I still can’t get over the entry in the ds9 sexy firemen calendar that’s just like that one photo of putin shirtless on a horse but recreated with dukat
There’s a calendar?
xjzbdkdb no but it exists in my mind. January is just Sisko standing at a stove cooking in the Starfleet vest and undershirt with his sleeves pushed up, but it degenerates and by December it’s just Quark naked except he’s covered in ice cream
do you want to share the other months? i’d like to know
This whole project is organized by Jadzia, of course.
January: Sisko cooking, sleeves pushed up. He looks relaxed and his smile can warm your heart.
February: Weyoun??? Like five of him
March: O’Brien posing stiffly next to a replicator
April: Odo in liquid form (the only time anyone could get a picture of him)
May: Morn, at his seat in Quark’s, clothing(?) unbuttoned.
June: Bashir doing the Anaconda pose in his silver onesie
July: Captain Boday. His skull isn’t the only thing that’s transparent.
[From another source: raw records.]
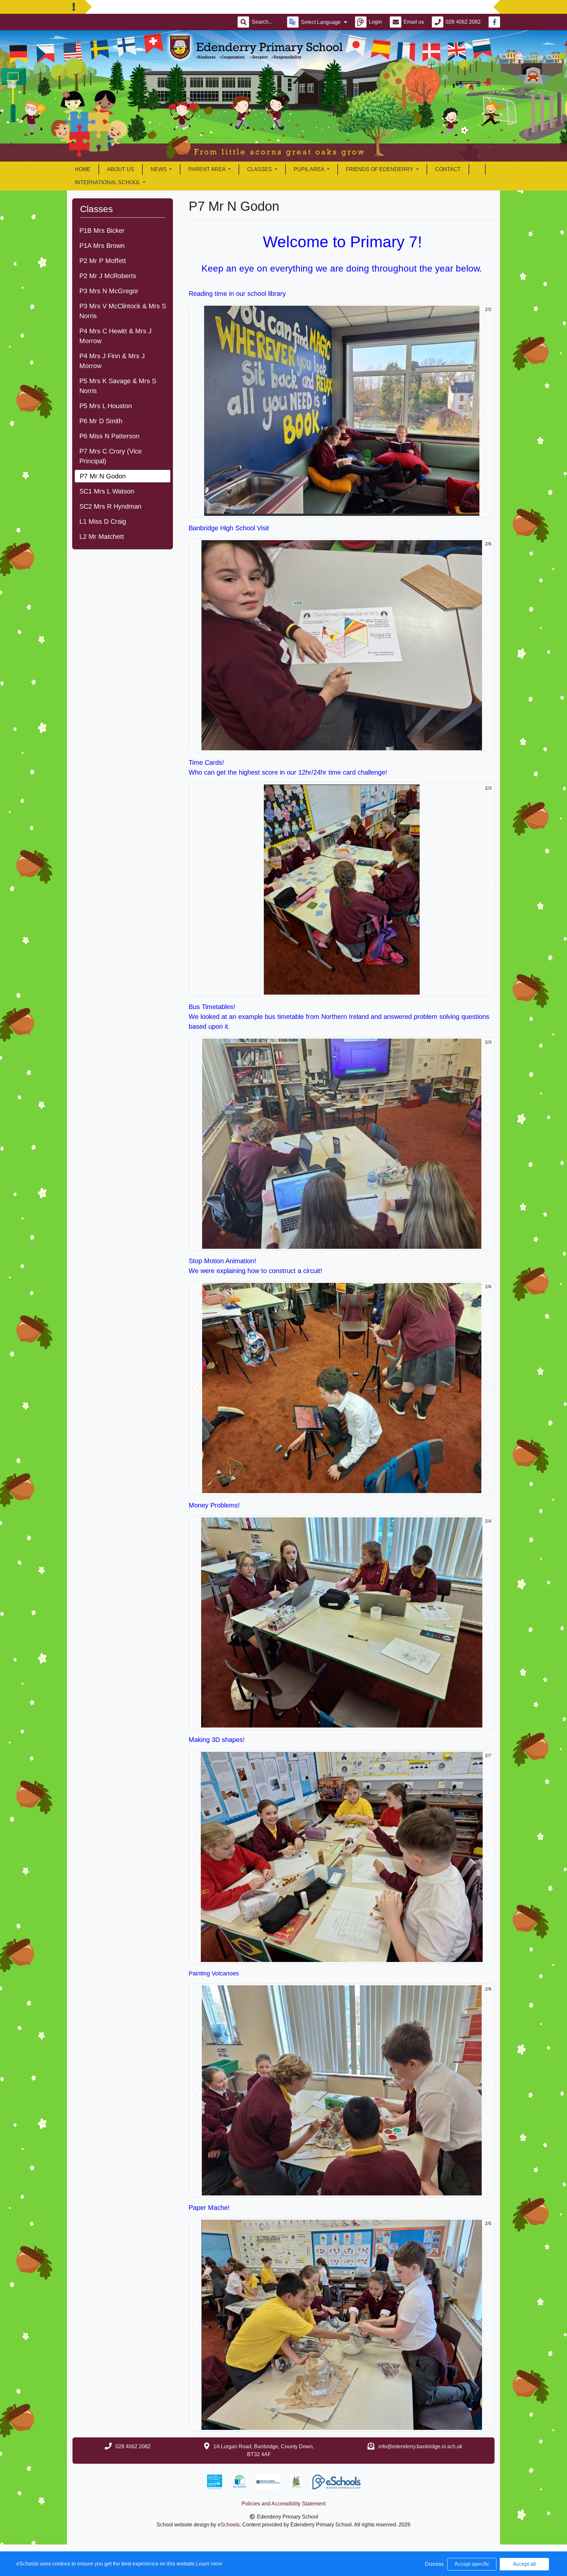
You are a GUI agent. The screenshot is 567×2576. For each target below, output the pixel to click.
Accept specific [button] (472, 2564)
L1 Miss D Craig (102, 521)
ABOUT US (120, 169)
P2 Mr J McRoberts (107, 275)
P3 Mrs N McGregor (108, 291)
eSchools (229, 2524)
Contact (448, 169)
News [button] (159, 169)
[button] (197, 411)
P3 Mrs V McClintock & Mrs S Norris (122, 310)
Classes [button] (260, 169)
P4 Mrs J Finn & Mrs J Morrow (112, 360)
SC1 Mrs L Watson (106, 491)
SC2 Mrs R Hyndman (110, 506)
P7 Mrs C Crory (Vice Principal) (110, 456)
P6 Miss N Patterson (109, 436)
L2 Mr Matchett (101, 536)
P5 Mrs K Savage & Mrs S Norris (117, 385)
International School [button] (108, 182)
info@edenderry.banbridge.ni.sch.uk (420, 2446)
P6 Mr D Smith (100, 421)
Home (83, 169)
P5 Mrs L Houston (105, 405)
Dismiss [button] (434, 2564)
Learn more (209, 2563)
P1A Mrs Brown (102, 245)
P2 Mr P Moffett (102, 260)
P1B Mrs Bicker (102, 230)
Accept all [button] (524, 2564)
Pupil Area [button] (310, 169)
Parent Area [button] (207, 169)
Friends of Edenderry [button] (380, 169)
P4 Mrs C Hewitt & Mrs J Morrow (115, 335)
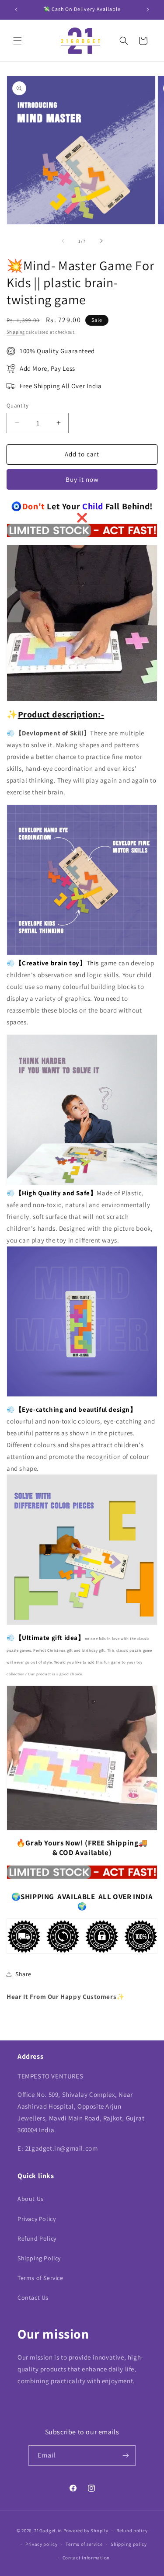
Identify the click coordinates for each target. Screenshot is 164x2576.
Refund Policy (36, 2238)
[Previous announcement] (16, 9)
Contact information (86, 2558)
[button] (17, 40)
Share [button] (23, 1974)
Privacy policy (41, 2544)
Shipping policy (129, 2544)
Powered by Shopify (85, 2530)
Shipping (16, 332)
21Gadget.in (48, 2530)
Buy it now (82, 479)
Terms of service (84, 2544)
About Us (30, 2199)
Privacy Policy (36, 2219)
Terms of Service (40, 2278)
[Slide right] (101, 241)
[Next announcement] (147, 9)
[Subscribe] (125, 2455)
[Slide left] (63, 241)
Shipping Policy (39, 2258)
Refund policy (131, 2530)
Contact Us (33, 2297)
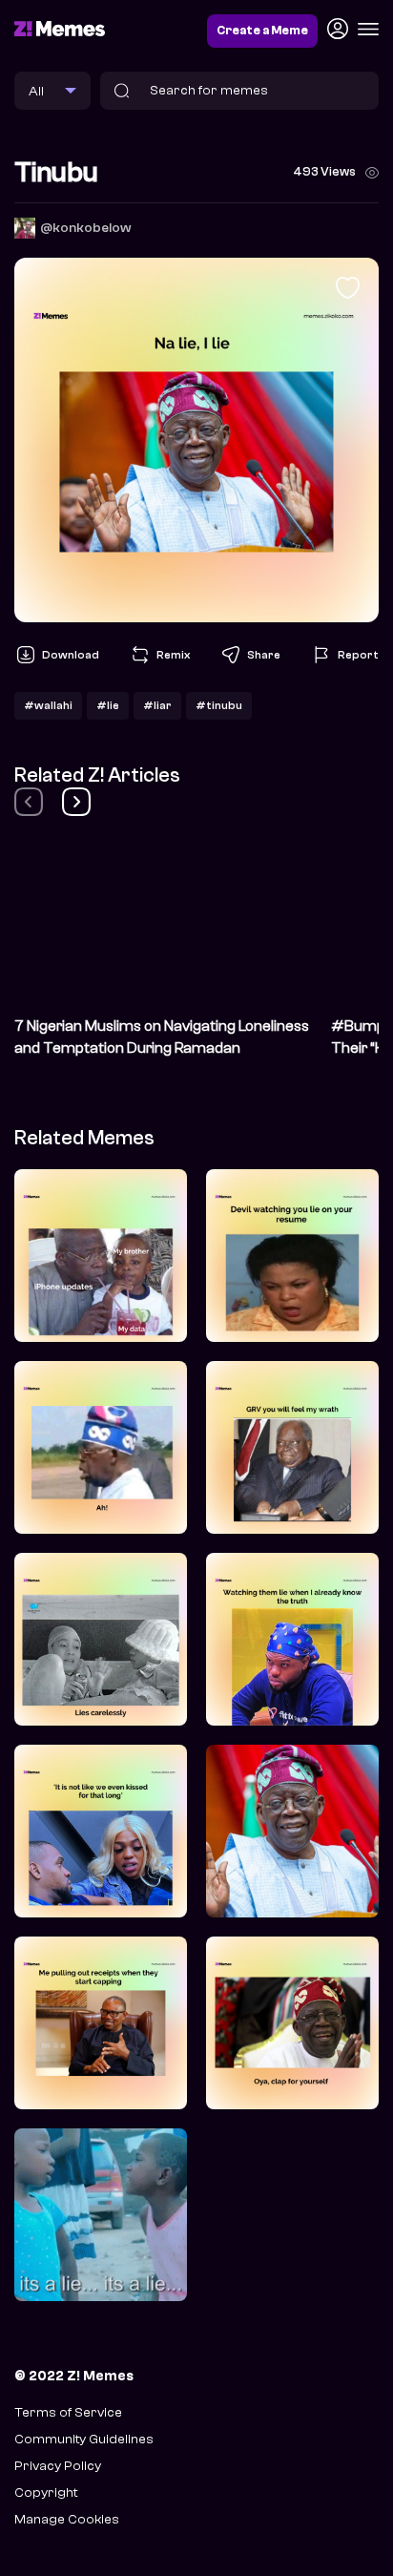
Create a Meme (262, 30)
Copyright (45, 2492)
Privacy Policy (57, 2466)
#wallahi (48, 705)
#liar (157, 705)
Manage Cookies (66, 2519)
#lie (107, 705)
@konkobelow (86, 228)
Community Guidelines (84, 2439)
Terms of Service (68, 2412)
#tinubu (219, 705)
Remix (173, 654)
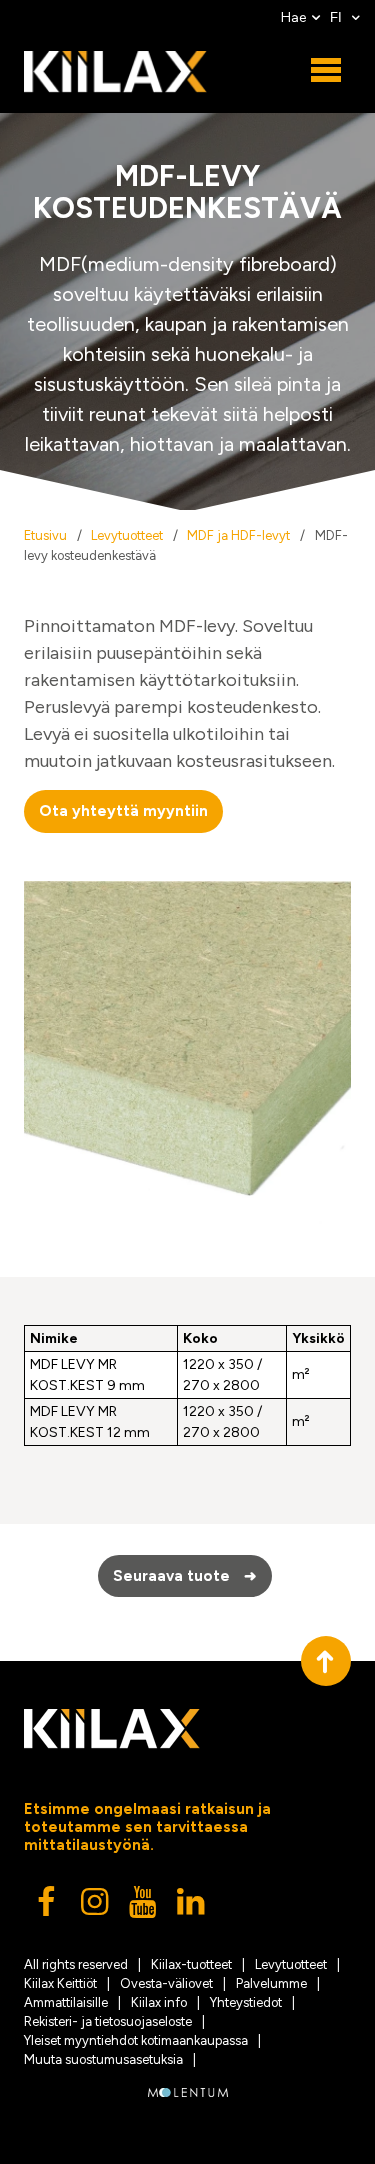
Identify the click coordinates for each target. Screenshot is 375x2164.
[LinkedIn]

August: Rom, hiding his nsfw bits w the communist manifesto
October: Garak in lingerie (nsfw link)
November: A gorn, draped sensually on black silk sheets. (Its not ds9 but whatever)
December: Quark, naked and covered in ice cream. There’s a cone on his [redacted].
I didn’t forget Worf. There’s no force in heaven or earth that could have gotten him to pose for this calendar.
#Star Trek #DS9 #anything that makes me laugh this much deserves a reblog #(”hiding his nsfw bits w the communist manifesto”) #nsfw text?